++++ Dataset excerpts
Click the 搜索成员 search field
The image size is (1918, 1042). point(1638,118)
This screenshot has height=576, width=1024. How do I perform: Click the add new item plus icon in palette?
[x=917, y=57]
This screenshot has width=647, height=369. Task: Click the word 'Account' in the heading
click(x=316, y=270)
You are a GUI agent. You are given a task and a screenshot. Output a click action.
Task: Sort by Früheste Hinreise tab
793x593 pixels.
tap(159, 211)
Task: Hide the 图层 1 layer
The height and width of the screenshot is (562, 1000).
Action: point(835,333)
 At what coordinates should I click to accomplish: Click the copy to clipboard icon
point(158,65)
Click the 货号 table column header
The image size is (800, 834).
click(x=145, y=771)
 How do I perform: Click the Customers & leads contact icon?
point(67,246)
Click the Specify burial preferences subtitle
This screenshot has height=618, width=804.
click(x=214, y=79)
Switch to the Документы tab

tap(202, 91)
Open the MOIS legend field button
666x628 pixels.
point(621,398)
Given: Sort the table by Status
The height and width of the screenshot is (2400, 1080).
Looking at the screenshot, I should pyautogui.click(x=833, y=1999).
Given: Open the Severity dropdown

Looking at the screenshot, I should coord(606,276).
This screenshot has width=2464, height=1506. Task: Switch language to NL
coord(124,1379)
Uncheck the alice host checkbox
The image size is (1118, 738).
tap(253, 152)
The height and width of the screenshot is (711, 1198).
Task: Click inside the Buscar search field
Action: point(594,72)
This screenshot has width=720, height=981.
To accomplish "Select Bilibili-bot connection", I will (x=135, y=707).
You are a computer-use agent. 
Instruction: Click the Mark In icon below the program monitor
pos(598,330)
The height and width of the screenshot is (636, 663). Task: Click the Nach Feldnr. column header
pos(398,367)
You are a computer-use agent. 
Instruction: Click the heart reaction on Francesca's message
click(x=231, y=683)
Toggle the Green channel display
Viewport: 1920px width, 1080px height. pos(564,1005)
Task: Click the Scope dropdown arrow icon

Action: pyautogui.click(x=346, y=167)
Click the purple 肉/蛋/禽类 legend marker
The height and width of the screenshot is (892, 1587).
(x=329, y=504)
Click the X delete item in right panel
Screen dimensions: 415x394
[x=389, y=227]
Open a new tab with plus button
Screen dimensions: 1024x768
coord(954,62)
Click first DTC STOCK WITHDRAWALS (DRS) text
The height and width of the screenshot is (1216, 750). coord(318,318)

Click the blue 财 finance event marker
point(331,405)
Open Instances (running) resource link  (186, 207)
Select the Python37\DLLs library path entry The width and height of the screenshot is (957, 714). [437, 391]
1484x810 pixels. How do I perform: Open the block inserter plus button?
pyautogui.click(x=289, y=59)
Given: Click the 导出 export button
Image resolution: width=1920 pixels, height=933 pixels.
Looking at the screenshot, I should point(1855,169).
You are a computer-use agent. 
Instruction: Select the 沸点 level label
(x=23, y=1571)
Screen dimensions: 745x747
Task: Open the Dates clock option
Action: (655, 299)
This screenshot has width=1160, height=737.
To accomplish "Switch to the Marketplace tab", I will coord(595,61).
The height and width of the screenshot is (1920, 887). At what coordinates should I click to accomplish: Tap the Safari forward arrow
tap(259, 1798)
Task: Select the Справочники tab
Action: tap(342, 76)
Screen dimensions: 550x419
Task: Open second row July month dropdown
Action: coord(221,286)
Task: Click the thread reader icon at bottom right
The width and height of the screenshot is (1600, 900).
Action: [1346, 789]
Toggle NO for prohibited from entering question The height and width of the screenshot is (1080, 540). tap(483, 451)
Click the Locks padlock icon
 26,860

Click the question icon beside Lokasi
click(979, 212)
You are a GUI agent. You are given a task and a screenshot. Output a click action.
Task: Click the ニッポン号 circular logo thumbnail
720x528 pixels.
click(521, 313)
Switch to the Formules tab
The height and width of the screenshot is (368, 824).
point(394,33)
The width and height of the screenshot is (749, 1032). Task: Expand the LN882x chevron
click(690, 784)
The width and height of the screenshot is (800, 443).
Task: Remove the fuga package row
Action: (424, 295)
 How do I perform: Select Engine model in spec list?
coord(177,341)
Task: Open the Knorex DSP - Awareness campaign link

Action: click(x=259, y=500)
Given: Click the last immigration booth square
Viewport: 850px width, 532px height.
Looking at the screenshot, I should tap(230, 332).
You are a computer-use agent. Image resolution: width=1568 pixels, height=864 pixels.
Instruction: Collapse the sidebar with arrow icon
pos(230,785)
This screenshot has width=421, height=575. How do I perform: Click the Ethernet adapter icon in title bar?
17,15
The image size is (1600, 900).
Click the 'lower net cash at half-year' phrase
++++++++
- _Your goal_:
Give an exact transcription of the data shown above.

- _The answer_:
Click the 搜索成员 search field
The image size is (1918, 1042). point(1638,118)
This screenshot has height=576, width=1024. How do I perform: Click the add new item plus icon in palette?
[x=917, y=57]
This screenshot has width=647, height=369. Task: Click the word 'Account' in the heading
click(x=316, y=270)
You are a GUI agent. You are given a task and a screenshot. Output a click action.
Task: Sort by Früheste Hinreise tab
793x593 pixels.
tap(159, 211)
Task: Hide the 图层 1 layer
The height and width of the screenshot is (562, 1000).
Action: point(835,333)
 At what coordinates should I click to accomplish: Click the copy to clipboard icon
point(158,65)
Click the 货号 table column header
The image size is (800, 834).
click(x=145, y=771)
 How do I perform: Click the Customers & leads contact icon?
point(67,246)
Click the Specify burial preferences subtitle
This screenshot has height=618, width=804.
click(x=214, y=79)
Switch to the Документы tab

tap(202, 91)
Open the MOIS legend field button
666x628 pixels.
point(621,398)
Given: Sort the table by Status
The height and width of the screenshot is (2400, 1080).
Looking at the screenshot, I should pyautogui.click(x=833, y=1999).
Given: Open the Severity dropdown

Looking at the screenshot, I should coord(606,276).
This screenshot has width=2464, height=1506. Task: Switch language to NL
coord(124,1379)
Uncheck the alice host checkbox
The image size is (1118, 738).
tap(253, 152)
The height and width of the screenshot is (711, 1198).
Task: Click inside the Buscar search field
Action: point(594,72)
This screenshot has width=720, height=981.
To accomplish "Select Bilibili-bot connection", I will (x=135, y=707).
You are a computer-use agent. 
Instruction: Click the Mark In icon below the program monitor
pos(598,330)
The height and width of the screenshot is (636, 663). Task: Click the Nach Feldnr. column header
pos(398,367)
You are a computer-use agent. 
Instruction: Click the heart reaction on Francesca's message
click(x=231, y=683)
Toggle the Green channel display
Viewport: 1920px width, 1080px height. pos(564,1005)
Task: Click the Scope dropdown arrow icon

Action: pyautogui.click(x=346, y=167)
Click the purple 肉/蛋/禽类 legend marker
The height and width of the screenshot is (892, 1587).
(x=329, y=504)
Click the X delete item in right panel
Screen dimensions: 415x394
[x=389, y=227]
Open a new tab with plus button
Screen dimensions: 1024x768
coord(954,62)
Click first DTC STOCK WITHDRAWALS (DRS) text
The height and width of the screenshot is (1216, 750). coord(318,318)

Click the blue 财 finance event marker
point(331,405)
Open Instances (running) resource link  (186, 207)
Select the Python37\DLLs library path entry The width and height of the screenshot is (957, 714). [437, 391]
1484x810 pixels. How do I perform: Open the block inserter plus button?
pyautogui.click(x=289, y=59)
Given: Click the 导出 export button
Image resolution: width=1920 pixels, height=933 pixels.
Looking at the screenshot, I should point(1855,169).
You are a computer-use agent. 
Instruction: Select the 沸点 level label
(x=23, y=1571)
Screen dimensions: 745x747
Task: Open the Dates clock option
Action: (655, 299)
This screenshot has width=1160, height=737.
To accomplish "Switch to the Marketplace tab", I will coord(595,61).
The height and width of the screenshot is (1920, 887). At what coordinates should I click to accomplish: Tap the Safari forward arrow
tap(259, 1798)
Task: Select the Справочники tab
Action: tap(342, 76)
Screen dimensions: 550x419
Task: Open second row July month dropdown
Action: coord(221,286)
Task: Click the thread reader icon at bottom right
The width and height of the screenshot is (1600, 900).
Action: [1346, 789]
Toggle NO for prohibited from entering question The height and width of the screenshot is (1080, 540). tap(483, 451)
Click the Locks padlock icon
 26,860

Click the question icon beside Lokasi
click(979, 212)
You are a GUI agent. You are given a task and a screenshot. Output a click action.
Task: Click the ニッポン号 circular logo thumbnail
720x528 pixels.
click(521, 313)
Switch to the Formules tab
The height and width of the screenshot is (368, 824).
point(394,33)
The width and height of the screenshot is (749, 1032). Task: Expand the LN882x chevron
click(690, 784)
The width and height of the screenshot is (800, 443).
Task: Remove the fuga package row
Action: (424, 295)
 How do I perform: Select Engine model in spec list?
coord(177,341)
Task: Open the Knorex DSP - Awareness campaign link

Action: click(x=259, y=500)
Given: Click the last immigration booth square
Viewport: 850px width, 532px height.
Looking at the screenshot, I should tap(230, 332).
You are a computer-use agent. Image resolution: width=1568 pixels, height=864 pixels.
Instruction: Collapse the sidebar with arrow icon
pos(230,785)
This screenshot has width=421, height=575. How do I perform: Click the Ethernet adapter icon in title bar?
17,15
The image size is (1600, 900).
Click the 'lower net cash at half-year' phrase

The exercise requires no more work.